§ TASK DESCRIPTION
Summarize the text below on migrating data pipelines to Google Cloud in three sentences.

---------- TEXT PROVIDED

In Figure 8, note how it's also possible for the orchestration on Google Cloud to use a pull model by retrieving the files using a protocol such as SFTP.

Migrate existing ELT pipelines to BigQuery

ELT pipelines consist of two parts: the part that loads the data into your data warehouse, and the part that transforms the data by using SQL so it can be consumed downstream. When you migrate ELT pipelines, each of these parts has its own approach for migration.

For the part that loads data into your data warehouse (the EL part), you can follow the guidelines in the redirect data pipelines section, minus the advice on transformations, which are not part of an EL pipeline.

If your data sources are supported by the BigQuery Data Transfer Service (DTS) either directly or through third-party integrations, you can use DTS to replace your EL pipeline.

Migrating existing OSS data pipelines to Dataproc

When you migrate your data pipeline to Google Cloud, you might want to migrate some legacy jobs that are written with an open source software framework like Apache Hadoop, Apache Spark, or Apache Flink.

Dataproc lets you deploy fast, easy-to-use, fully managed Hadoop and Spark clusters in a simple, cost-efficient way. Dataproc integrates with the BigQuery connector, a Java library that enables Hadoop and Spark to directly write data to BigQuery by using abstracted versions of the Apache Hadoop InputFormat and OutputFormat classes.

Dataproc makes it easy to create and delete clusters so that instead of using one monolithic cluster, you can use many ephemeral clusters. This approach has several advantages:

You can use different cluster configurations for individual jobs, eliminating the administrative burden of managing tools across jobs.
You can scale clusters to suit individual jobs or groups of jobs.
You pay only for resources when your jobs are using them.
You don't need to maintain clusters over time, because they are freshly configured every time you use them.
You don't need to maintain separate infrastructure for development, testing, and production. You can use the same definitions to create as many different versions of a cluster as you need when you need them.

When you migrate your jobs, we recommend that you take an incremental approach. By migrating incrementally, you can do the following:

Isolate individual jobs in your existing Hadoop infrastructure from the complexity that's inherent in a mature environment.
Examine each job in isolation to evaluate its needs and to determine the best path for migration.
Handle unexpected problems as they arise without delaying dependent tasks.
Create a proof of concept for each complex process without affecting your production environment.
Move your jobs to the recommended ephemeral model thoughtfully and deliberately.

When you migrate your existing Hadoop and Spark jobs to Dataproc, you can check that your jobs' dependencies are covered by the supported Dataproc versions. If you need to install custom software, you might consider creating your own Dataproc image, using some of the available initialization actions (for example, for Apache Flink), writing your own initialization action, or specifying custom Python package requirements.

To get started, see the Dataproc quickstart guides and the BigQuery connector code samples.

Rehost third-party data pipelines to run on Google Cloud

A common scenario when building data pipelines on-premises is to use third-party software to manage execution of the pipeline and allocation of computing resources.

To move these pipelines to the cloud, you have several alternatives, depending on the capabilities of the software that you are using, and also depending on your licensing, support, and maintenance terms.

The following sections present some of these alternatives.

At a high level, you have the following alternatives for executing your third-party software in Google Cloud, from least to most complex:

Your software vendor has partnered with Google Cloud to offer their software in Google Cloud Marketplace.

--------------------
---------- RECORDED INFORMATION

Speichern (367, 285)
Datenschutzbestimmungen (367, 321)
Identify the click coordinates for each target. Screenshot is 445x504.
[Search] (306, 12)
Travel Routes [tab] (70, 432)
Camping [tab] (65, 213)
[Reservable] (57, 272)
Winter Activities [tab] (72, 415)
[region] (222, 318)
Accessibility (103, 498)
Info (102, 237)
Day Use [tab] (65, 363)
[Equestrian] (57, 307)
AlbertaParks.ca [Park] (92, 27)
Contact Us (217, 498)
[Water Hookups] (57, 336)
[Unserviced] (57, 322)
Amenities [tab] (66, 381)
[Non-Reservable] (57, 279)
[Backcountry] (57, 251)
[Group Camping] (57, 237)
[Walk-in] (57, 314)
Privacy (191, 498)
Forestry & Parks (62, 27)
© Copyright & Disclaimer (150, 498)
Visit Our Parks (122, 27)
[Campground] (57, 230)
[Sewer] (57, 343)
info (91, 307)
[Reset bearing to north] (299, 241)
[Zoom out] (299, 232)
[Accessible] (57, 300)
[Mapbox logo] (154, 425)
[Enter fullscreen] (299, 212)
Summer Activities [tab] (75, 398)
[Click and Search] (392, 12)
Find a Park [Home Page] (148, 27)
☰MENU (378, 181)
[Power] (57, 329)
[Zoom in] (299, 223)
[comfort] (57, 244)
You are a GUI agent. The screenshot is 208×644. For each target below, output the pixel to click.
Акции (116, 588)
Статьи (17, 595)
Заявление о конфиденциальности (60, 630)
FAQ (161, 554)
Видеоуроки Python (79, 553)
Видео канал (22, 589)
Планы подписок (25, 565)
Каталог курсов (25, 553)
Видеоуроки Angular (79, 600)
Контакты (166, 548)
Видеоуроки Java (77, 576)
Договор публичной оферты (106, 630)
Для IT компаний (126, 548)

--------------------

§ TASK ANSWER
When ELT pipelines are migrated, the loading and transformation parts each have their own approach, and the loading part can follow the guidance for redirecting data pipelines or be replaced by the BigQuery Data Transfer Service if the data sources are supported. Legacy jobs written with open source frameworks such as Hadoop or Spark can move to Dataproc, which integrates with the BigQuery connector and makes it easy to use many ephemeral clusters instead of one monolithic cluster, with an incremental migration approach recommended. Pipelines that rely on third-party software can be moved to the cloud in several ways, depending on that software's capabilities and on licensing, support, and maintenance terms.